▶ Brief
What lines of the material below include the string "Create"? Copy all of them.

*** Extracted material

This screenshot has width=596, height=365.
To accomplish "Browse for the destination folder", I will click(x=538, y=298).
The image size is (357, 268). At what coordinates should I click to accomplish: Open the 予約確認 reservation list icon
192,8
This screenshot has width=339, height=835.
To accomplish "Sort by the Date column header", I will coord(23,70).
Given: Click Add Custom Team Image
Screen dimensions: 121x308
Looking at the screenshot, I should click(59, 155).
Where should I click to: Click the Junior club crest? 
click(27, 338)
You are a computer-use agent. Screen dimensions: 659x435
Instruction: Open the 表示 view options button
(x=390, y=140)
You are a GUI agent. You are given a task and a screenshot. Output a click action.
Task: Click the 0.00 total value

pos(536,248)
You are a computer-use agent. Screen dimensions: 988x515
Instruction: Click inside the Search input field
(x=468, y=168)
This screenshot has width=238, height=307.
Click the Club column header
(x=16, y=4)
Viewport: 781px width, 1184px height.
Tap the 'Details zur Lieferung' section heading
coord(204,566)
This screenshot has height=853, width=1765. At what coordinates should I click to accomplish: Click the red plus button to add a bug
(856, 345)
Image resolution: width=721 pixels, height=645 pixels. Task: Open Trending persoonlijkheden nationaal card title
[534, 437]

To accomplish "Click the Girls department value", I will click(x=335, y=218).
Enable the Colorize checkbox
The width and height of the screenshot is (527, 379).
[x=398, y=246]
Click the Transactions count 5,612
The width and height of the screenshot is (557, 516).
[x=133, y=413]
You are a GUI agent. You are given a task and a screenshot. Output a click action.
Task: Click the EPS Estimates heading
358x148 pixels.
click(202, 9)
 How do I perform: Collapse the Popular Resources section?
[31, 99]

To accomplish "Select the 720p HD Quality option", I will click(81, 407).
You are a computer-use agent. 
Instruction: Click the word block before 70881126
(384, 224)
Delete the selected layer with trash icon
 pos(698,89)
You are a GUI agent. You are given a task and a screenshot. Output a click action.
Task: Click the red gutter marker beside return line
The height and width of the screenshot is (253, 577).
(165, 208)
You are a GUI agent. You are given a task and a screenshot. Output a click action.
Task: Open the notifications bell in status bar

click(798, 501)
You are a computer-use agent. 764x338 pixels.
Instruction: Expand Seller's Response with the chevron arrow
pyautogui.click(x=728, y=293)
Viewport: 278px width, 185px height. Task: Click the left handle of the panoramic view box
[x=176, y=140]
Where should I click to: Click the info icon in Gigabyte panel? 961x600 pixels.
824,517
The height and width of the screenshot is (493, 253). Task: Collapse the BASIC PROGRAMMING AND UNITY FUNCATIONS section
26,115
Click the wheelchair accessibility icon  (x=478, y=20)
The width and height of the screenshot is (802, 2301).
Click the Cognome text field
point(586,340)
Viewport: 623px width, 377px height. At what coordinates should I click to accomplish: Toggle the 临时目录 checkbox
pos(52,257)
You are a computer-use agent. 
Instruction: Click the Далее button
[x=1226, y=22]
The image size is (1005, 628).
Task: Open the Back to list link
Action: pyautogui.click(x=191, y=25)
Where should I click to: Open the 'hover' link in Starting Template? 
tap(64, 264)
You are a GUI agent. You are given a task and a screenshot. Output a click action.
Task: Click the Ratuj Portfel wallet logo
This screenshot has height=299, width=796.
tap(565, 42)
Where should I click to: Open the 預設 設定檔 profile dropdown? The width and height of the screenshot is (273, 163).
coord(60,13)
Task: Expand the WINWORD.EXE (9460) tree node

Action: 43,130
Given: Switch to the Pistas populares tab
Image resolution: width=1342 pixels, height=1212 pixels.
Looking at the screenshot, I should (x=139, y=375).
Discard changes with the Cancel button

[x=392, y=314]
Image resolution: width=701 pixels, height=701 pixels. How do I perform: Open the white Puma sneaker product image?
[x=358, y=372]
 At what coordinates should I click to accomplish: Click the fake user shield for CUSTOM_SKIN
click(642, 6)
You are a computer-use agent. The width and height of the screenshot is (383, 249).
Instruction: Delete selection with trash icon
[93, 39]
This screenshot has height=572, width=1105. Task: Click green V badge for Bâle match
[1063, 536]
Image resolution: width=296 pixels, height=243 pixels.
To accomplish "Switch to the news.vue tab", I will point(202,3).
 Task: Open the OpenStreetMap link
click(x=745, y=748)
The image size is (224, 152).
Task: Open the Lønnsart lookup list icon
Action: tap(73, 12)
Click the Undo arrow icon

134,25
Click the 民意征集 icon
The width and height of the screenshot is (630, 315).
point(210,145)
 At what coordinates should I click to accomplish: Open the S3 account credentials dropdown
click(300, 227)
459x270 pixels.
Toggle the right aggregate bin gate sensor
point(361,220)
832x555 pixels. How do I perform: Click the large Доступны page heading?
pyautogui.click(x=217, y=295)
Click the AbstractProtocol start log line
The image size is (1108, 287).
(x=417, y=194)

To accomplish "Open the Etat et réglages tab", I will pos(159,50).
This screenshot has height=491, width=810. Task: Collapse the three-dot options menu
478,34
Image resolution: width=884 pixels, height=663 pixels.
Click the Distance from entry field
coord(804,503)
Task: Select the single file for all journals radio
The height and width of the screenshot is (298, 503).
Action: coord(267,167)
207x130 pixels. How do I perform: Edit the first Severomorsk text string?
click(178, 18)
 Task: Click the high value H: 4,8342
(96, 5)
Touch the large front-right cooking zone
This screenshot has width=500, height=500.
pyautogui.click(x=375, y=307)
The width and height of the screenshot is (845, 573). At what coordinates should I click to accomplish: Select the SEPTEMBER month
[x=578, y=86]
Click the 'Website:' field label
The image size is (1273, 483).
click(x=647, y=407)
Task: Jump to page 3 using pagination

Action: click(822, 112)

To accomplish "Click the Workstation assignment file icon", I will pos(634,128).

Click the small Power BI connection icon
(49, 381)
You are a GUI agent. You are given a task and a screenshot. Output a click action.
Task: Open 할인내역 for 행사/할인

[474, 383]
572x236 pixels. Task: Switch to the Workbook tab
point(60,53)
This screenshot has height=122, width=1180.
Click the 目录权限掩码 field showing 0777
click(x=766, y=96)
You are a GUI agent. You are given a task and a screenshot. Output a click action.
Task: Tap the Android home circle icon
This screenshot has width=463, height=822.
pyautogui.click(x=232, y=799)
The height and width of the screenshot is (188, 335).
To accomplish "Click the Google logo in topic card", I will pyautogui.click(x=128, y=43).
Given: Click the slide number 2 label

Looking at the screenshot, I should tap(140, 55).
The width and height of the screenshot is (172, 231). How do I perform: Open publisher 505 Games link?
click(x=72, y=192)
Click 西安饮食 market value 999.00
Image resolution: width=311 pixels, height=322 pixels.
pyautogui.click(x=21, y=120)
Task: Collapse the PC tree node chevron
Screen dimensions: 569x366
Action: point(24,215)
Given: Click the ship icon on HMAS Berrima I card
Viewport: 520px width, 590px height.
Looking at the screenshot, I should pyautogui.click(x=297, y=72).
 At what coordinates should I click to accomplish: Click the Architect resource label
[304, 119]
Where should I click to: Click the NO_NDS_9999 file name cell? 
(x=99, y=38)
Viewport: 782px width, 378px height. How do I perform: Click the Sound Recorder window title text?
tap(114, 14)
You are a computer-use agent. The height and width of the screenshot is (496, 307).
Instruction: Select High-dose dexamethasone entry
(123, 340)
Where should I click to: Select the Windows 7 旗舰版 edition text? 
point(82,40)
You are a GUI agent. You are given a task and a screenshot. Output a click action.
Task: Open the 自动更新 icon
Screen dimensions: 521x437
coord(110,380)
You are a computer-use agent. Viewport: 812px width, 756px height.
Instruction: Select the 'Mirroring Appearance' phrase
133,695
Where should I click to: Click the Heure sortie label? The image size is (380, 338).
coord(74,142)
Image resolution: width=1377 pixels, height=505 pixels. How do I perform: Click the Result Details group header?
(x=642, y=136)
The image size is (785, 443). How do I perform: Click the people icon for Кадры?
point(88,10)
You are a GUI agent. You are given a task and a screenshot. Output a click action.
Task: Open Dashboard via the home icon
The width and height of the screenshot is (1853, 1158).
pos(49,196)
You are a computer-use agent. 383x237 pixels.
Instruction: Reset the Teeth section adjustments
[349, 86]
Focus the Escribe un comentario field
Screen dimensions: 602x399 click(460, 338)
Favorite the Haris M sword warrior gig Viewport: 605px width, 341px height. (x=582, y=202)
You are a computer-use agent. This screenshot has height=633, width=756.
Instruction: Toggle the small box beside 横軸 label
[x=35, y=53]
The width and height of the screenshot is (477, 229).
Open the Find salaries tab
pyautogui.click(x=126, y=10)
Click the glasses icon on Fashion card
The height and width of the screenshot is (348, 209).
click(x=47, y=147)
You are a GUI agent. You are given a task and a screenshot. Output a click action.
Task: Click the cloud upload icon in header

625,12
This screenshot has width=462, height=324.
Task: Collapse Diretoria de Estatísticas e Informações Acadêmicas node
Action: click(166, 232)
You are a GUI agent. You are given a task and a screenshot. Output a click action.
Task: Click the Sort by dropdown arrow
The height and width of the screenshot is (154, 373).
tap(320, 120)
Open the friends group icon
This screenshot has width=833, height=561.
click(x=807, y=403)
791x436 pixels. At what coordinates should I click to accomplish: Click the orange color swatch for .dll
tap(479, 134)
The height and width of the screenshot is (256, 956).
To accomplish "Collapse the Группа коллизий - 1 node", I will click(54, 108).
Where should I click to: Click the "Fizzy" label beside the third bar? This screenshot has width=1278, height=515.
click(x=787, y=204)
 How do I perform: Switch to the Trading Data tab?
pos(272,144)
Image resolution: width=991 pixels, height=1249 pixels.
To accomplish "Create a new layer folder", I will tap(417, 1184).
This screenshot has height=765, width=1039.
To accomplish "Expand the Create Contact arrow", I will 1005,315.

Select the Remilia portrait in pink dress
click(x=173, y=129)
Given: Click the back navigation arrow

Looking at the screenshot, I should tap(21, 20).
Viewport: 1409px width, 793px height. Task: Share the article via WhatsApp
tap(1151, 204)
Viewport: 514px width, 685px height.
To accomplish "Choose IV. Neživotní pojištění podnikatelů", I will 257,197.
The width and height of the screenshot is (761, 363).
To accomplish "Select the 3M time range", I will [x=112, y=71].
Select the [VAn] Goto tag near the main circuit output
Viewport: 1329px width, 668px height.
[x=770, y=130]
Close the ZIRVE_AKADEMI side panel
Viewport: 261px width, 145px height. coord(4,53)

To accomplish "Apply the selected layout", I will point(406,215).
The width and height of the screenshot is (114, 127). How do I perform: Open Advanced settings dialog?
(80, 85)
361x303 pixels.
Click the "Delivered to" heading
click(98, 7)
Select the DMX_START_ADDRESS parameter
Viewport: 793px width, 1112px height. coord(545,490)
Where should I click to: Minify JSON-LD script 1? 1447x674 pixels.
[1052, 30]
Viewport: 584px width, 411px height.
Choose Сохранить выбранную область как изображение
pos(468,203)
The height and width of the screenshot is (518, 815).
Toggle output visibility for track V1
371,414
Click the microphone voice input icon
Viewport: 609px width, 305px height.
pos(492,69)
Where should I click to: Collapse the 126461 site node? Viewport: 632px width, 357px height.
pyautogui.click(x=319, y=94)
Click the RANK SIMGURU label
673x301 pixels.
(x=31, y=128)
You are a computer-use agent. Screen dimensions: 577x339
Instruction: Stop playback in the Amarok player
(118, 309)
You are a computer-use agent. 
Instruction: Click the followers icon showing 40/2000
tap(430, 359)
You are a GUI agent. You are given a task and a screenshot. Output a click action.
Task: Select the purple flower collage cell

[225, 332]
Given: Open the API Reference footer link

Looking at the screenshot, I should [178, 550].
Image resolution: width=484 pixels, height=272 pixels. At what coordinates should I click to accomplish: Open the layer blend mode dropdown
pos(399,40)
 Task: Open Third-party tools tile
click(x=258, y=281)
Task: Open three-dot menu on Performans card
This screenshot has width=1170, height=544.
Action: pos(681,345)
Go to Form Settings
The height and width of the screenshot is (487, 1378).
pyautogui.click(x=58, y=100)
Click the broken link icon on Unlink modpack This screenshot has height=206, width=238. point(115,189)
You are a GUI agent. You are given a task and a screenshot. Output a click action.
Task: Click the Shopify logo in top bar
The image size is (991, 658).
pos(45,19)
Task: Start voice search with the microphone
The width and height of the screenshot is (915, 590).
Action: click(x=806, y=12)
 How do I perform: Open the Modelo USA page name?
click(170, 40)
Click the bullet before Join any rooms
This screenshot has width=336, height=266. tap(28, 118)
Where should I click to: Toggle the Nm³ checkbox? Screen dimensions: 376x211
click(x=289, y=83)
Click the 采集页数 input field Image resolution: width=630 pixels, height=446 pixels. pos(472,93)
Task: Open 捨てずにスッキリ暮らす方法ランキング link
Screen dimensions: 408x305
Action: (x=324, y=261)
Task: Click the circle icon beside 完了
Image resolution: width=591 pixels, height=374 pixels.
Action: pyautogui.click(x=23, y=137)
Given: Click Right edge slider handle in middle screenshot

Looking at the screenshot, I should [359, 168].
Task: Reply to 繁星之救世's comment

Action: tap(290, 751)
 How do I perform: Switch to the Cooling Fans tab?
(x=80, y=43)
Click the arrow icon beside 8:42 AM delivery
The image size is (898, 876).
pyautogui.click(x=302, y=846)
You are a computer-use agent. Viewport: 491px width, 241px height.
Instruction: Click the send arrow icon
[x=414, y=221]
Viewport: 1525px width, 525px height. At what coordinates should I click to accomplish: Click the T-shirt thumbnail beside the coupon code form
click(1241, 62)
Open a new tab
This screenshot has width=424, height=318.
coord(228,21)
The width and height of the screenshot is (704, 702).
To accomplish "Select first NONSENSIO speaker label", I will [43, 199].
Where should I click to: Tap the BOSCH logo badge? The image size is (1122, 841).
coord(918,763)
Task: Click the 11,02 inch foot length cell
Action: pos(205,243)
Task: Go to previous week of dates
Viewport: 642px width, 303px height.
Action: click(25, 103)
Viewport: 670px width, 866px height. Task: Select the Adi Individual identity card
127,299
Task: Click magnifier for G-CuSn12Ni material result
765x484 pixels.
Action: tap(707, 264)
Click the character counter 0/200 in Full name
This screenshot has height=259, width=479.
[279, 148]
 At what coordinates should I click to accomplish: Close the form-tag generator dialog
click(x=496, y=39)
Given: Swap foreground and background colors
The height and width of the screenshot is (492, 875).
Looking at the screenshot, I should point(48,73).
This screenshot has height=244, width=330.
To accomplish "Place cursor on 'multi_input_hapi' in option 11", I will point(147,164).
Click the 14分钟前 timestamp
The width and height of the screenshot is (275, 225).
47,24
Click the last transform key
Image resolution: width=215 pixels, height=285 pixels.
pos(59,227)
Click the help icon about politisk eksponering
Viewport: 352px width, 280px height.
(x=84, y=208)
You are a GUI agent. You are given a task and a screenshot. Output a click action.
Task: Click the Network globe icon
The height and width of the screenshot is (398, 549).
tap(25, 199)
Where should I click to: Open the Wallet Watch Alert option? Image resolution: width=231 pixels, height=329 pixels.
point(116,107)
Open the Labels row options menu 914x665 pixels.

******

▶ Exercise solution
To accomplish "Create a new layer folder", I will tap(417, 1184).
To accomplish "Expand the Create Contact arrow", I will 1005,315.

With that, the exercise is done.